## begin

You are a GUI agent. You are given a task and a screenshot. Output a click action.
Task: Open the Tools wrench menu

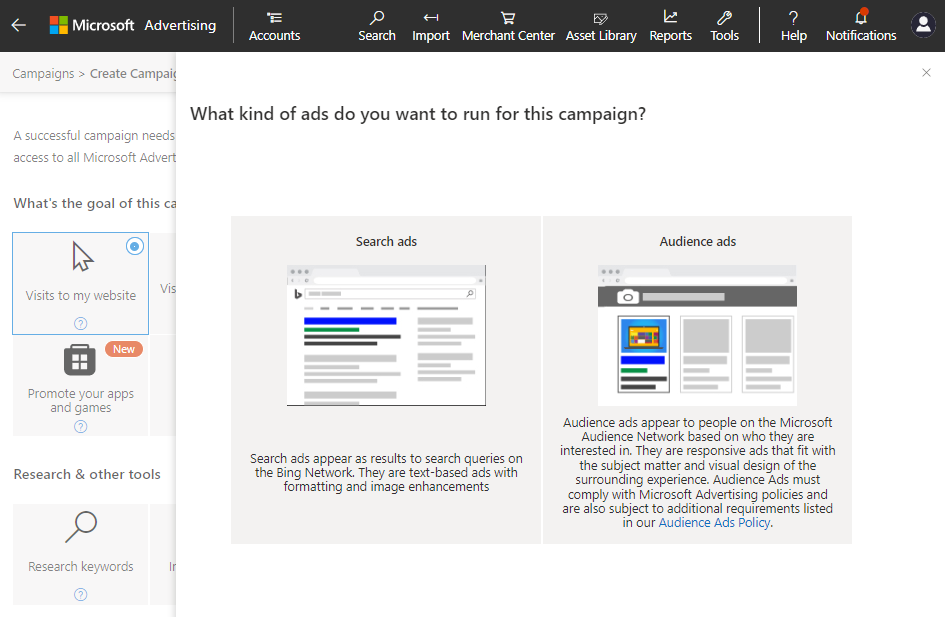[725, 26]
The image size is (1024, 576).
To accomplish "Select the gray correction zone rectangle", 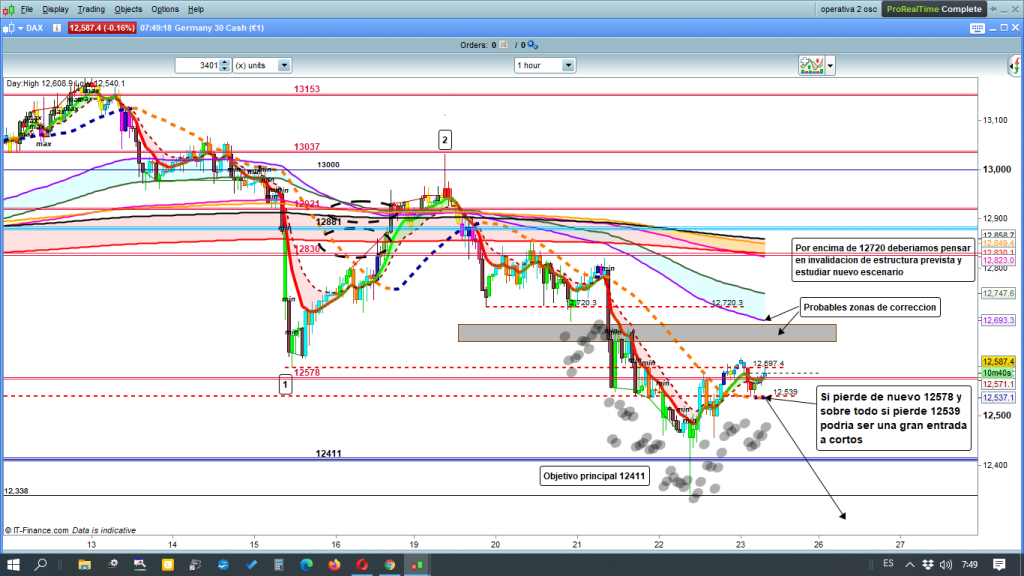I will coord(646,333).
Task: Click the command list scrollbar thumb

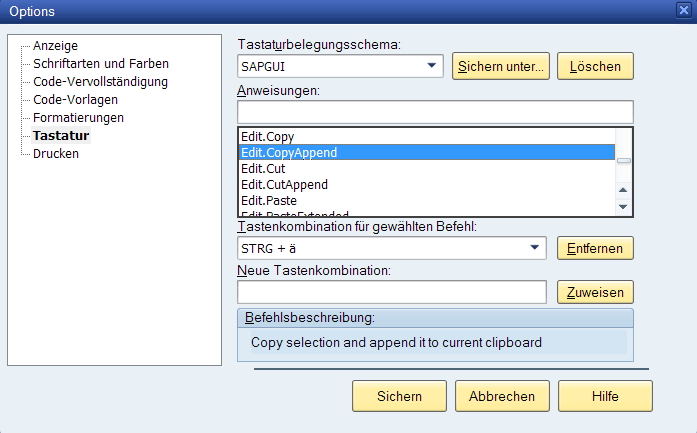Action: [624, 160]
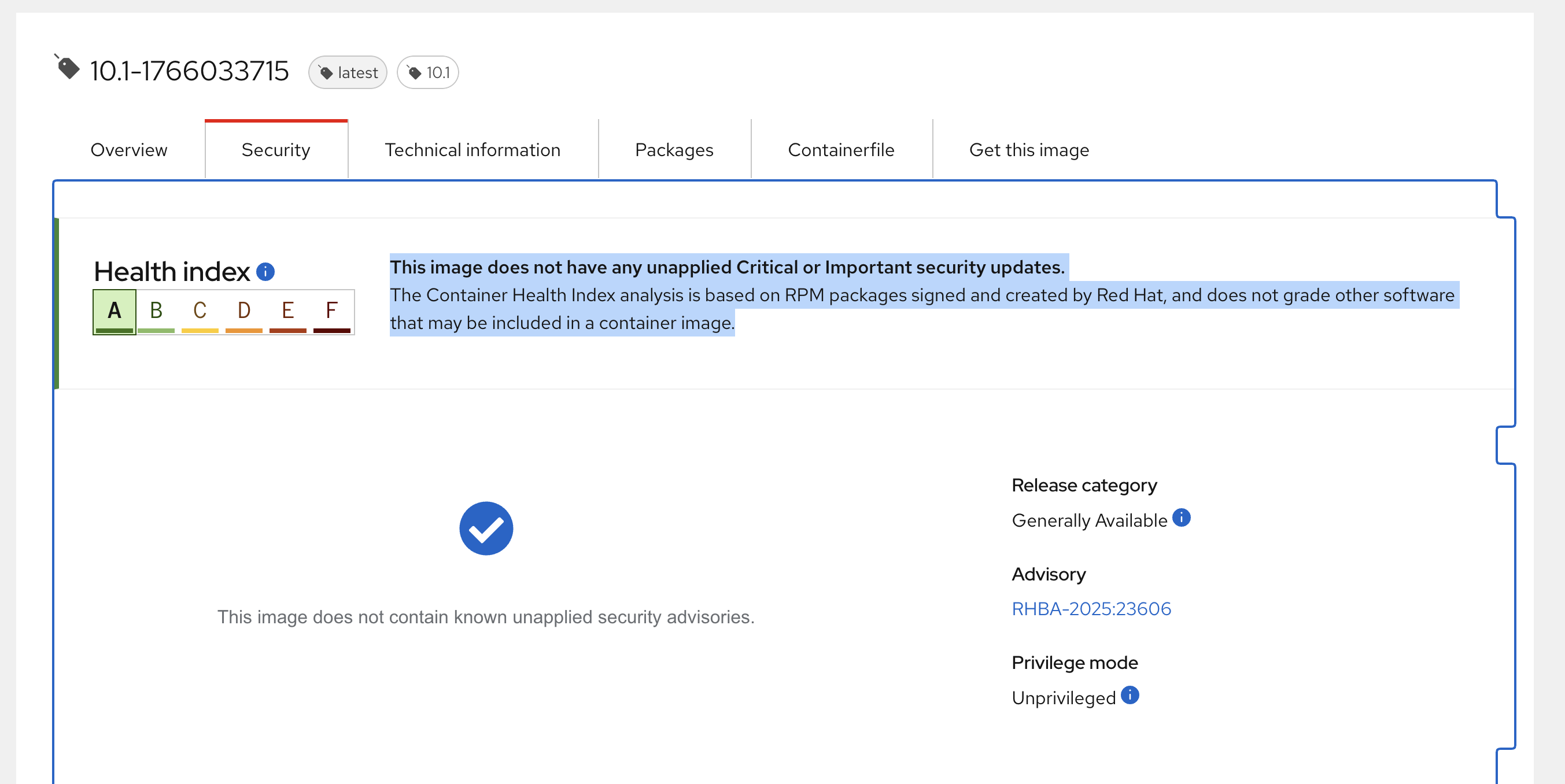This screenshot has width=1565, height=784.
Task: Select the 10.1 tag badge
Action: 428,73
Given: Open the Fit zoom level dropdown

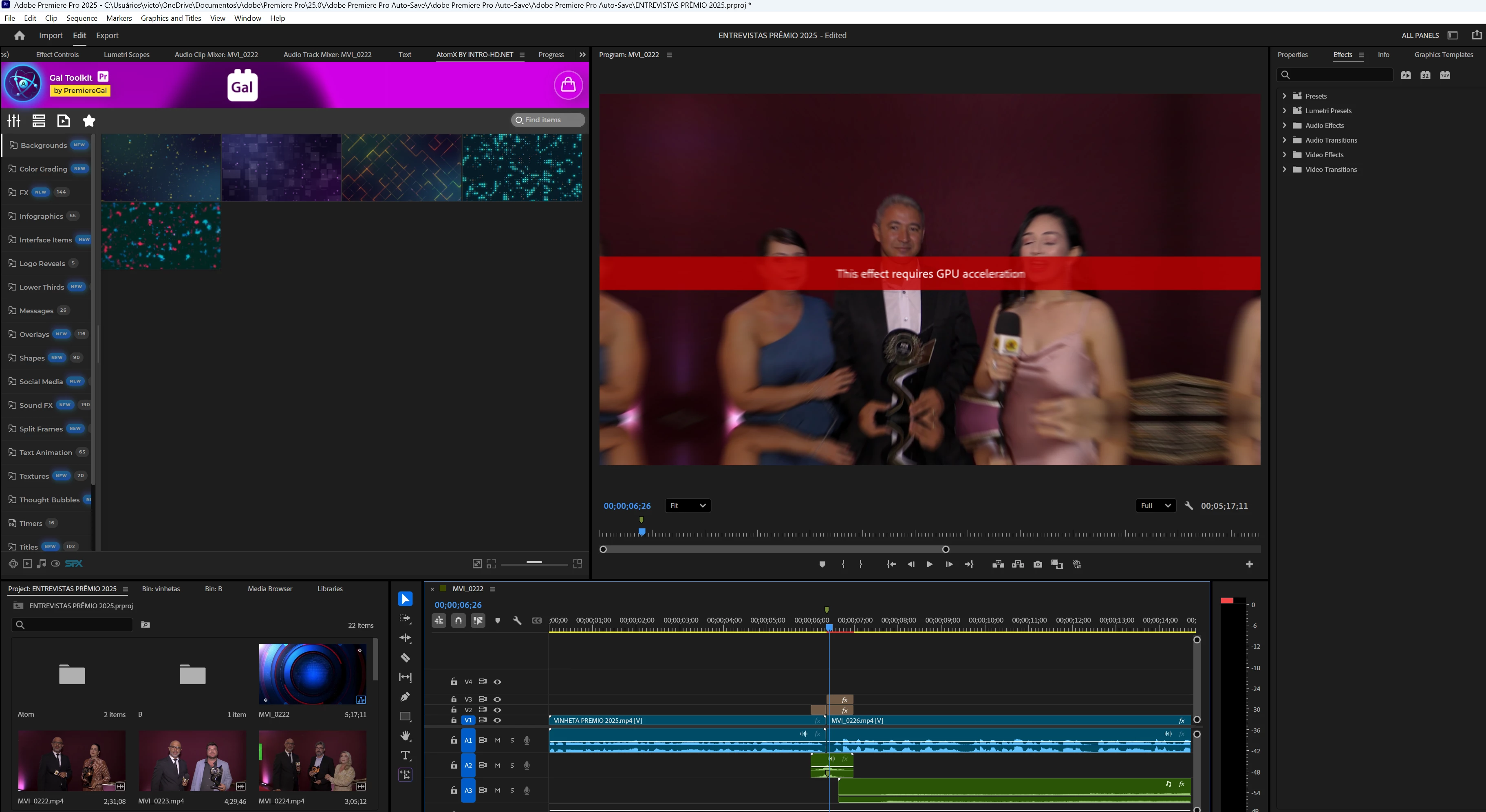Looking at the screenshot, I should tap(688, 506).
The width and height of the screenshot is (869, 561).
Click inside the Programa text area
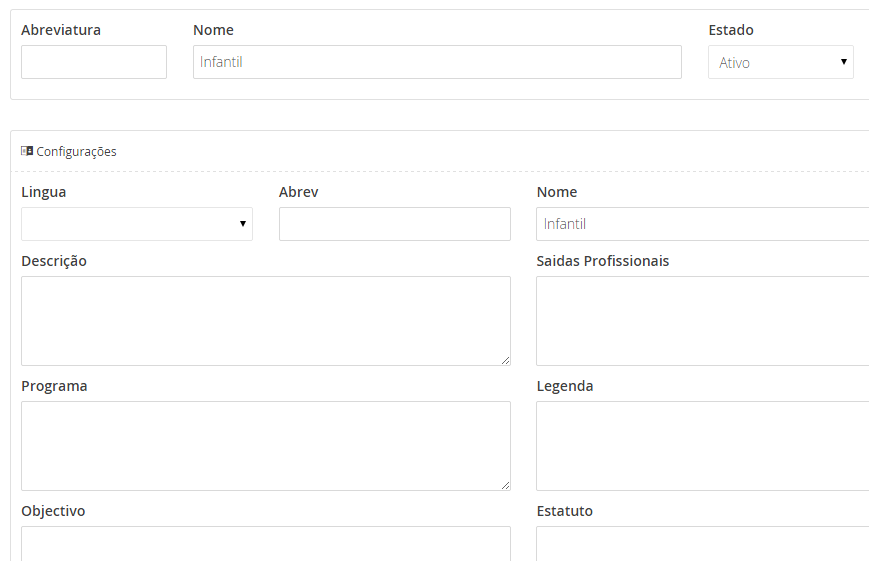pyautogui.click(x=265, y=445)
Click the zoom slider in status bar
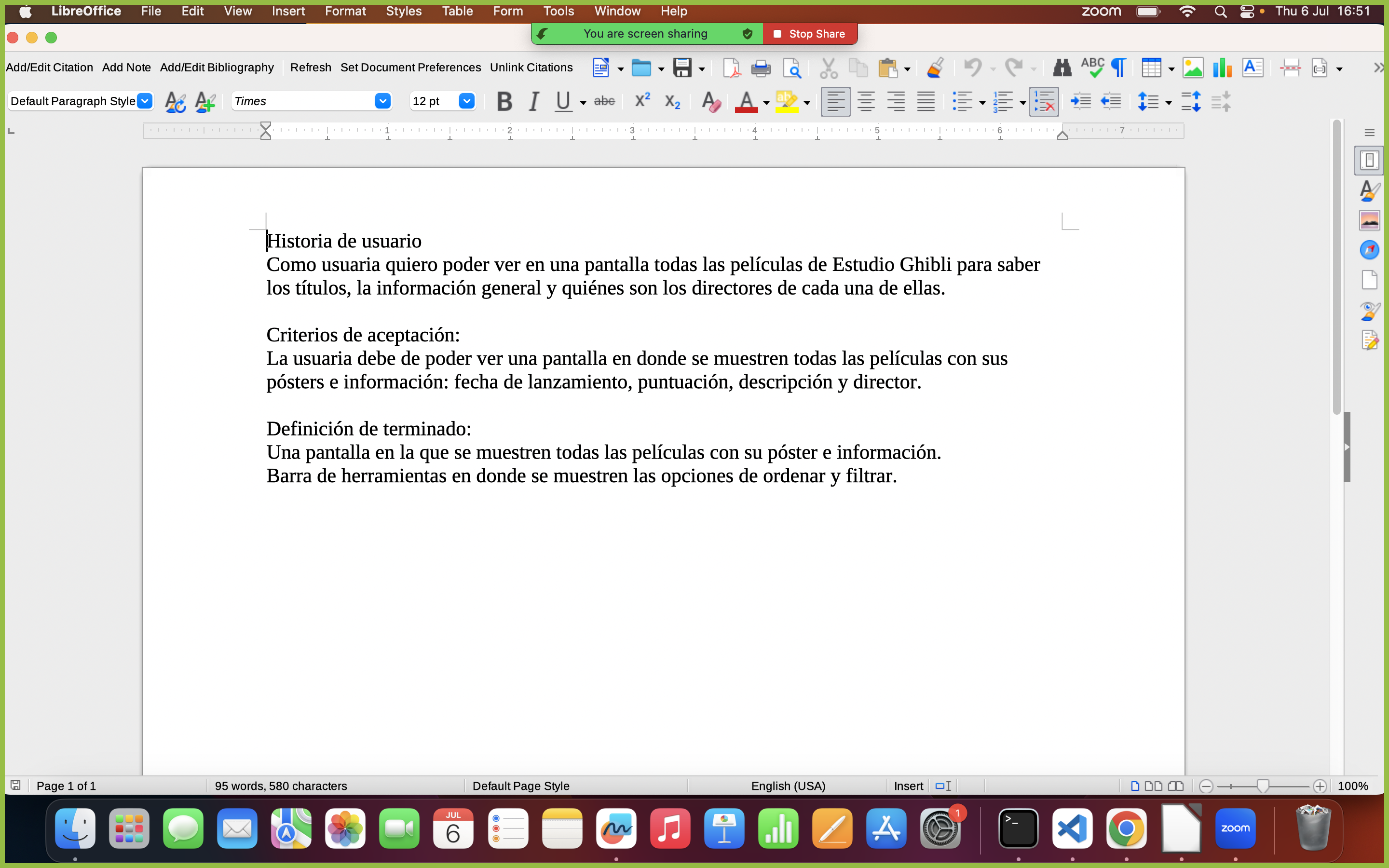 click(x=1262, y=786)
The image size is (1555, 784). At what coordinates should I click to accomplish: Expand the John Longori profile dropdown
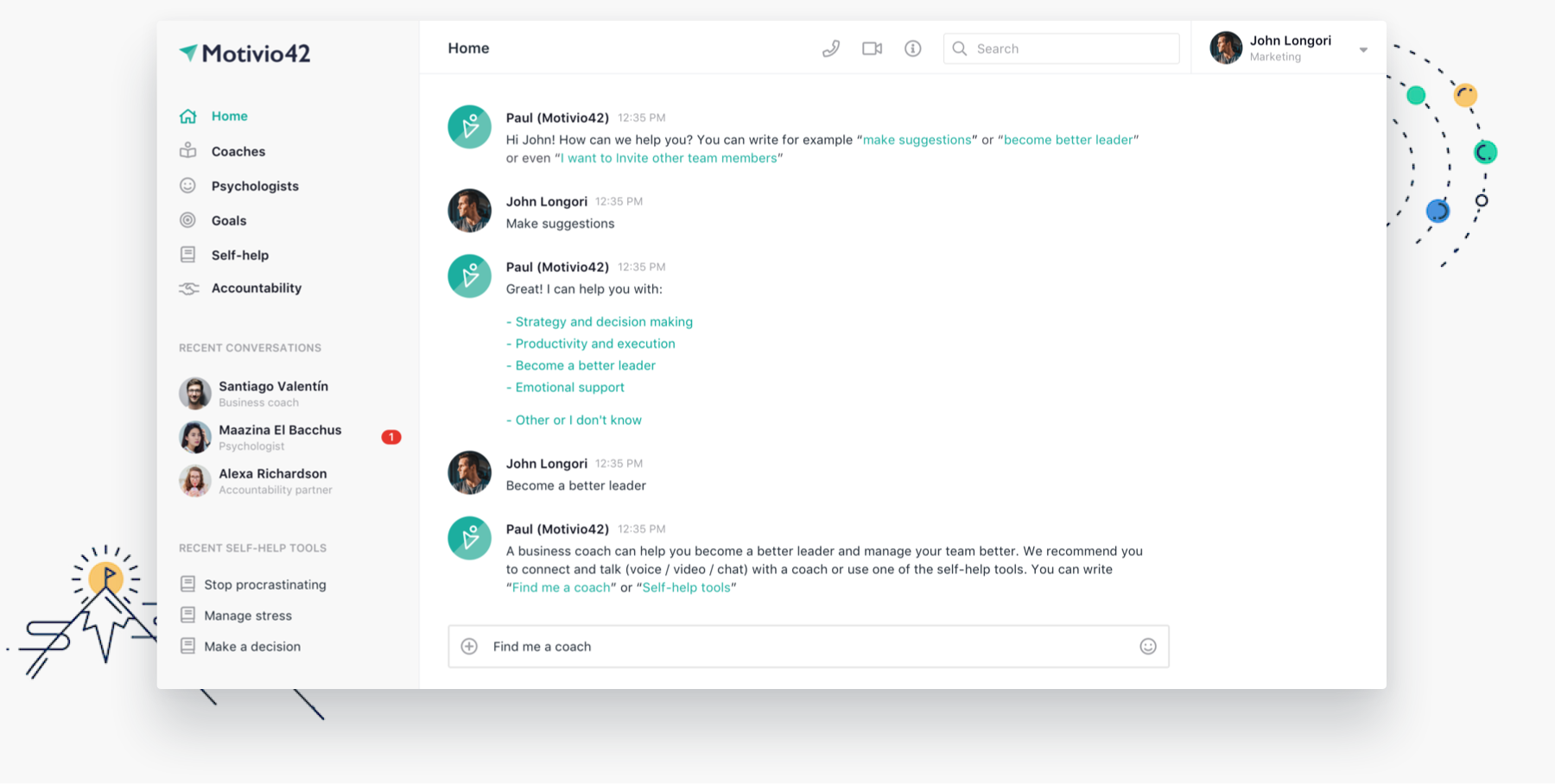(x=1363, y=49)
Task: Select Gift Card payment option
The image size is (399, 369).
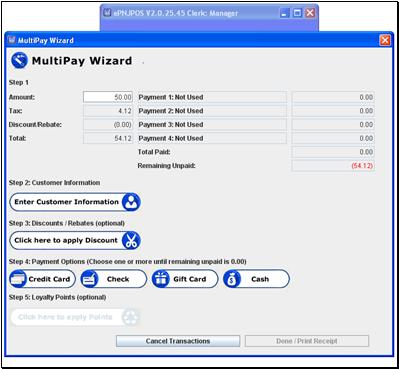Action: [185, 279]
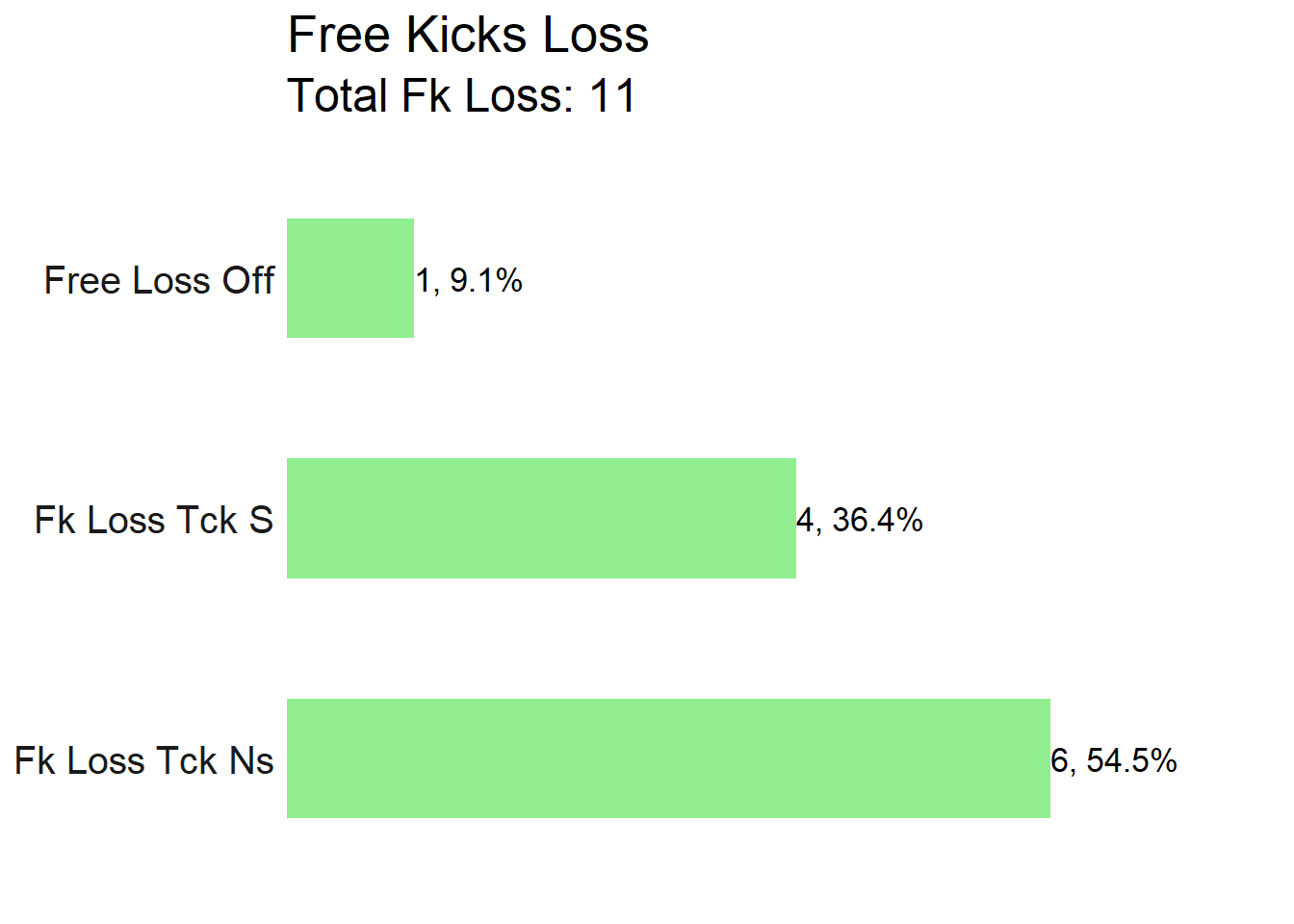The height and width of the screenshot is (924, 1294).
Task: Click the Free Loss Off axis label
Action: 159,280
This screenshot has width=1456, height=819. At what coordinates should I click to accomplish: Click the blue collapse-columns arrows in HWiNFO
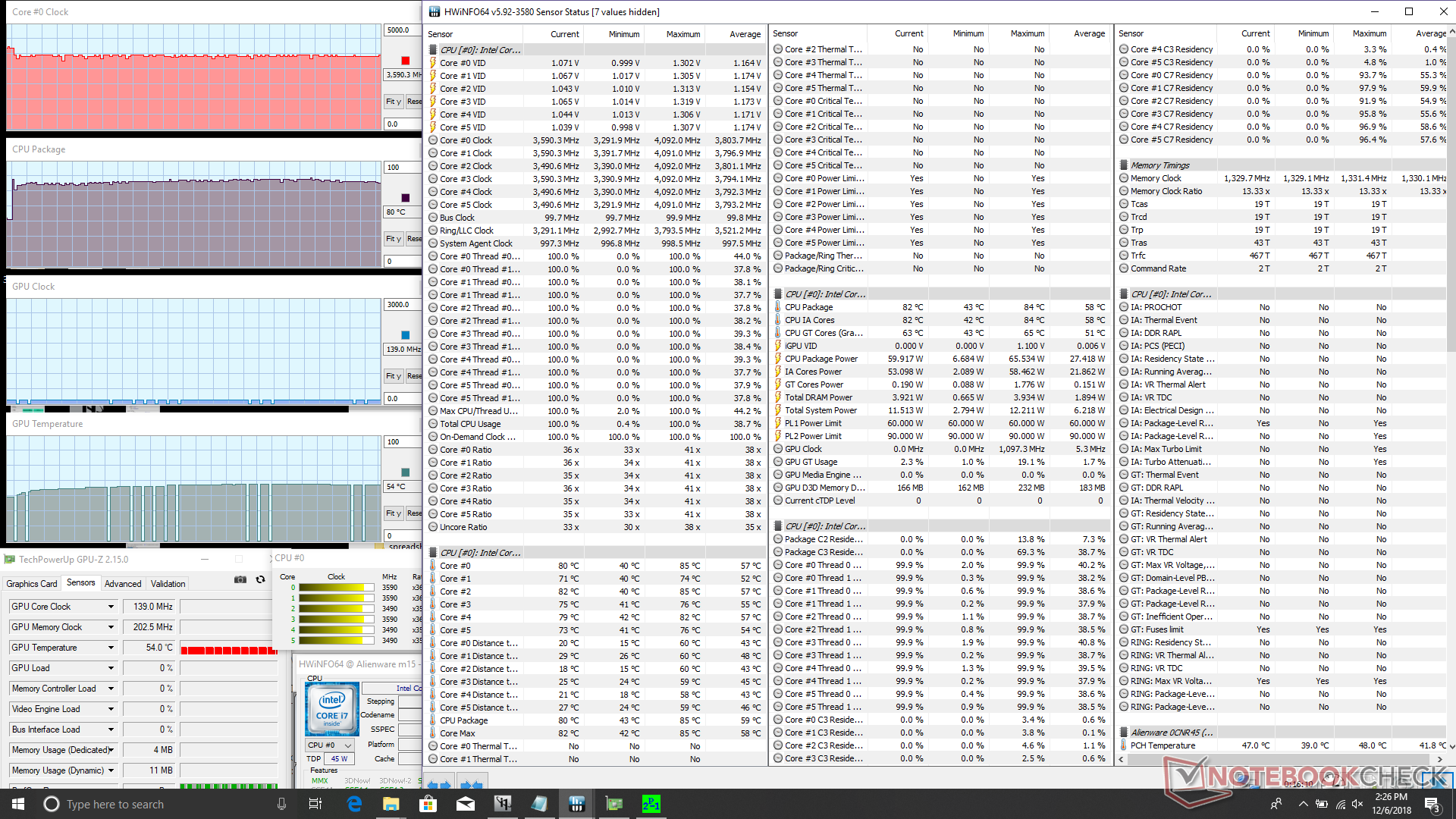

## end

*EXERCISE DIRECTIONS*: Revise the stretch from the line containing "Given: Open the Fit zoom level dropdown" through the end of the records, replacing "Gift Card" with "Store Credit" and changing nothing else. Give only that stretch, without the pictures.

*EXERCISE ANSWER*:
Given: Open the Fit zoom level dropdown

Looking at the screenshot, I should tap(688, 506).
The width and height of the screenshot is (869, 561).
Click inside the Programa text area
pyautogui.click(x=265, y=445)
Click the zoom slider in status bar
 click(x=1262, y=786)
The image size is (1555, 784). At what coordinates should I click to accomplish: Expand the John Longori profile dropdown
(x=1363, y=49)
Task: Select Store Credit payment option
The image size is (399, 369).
Action: [185, 279]
The height and width of the screenshot is (924, 1294).
Task: Click the Free Loss Off axis label
Action: 159,280
This screenshot has width=1456, height=819. At what coordinates should I click to accomplish: Click the blue collapse-columns arrows in HWiNFO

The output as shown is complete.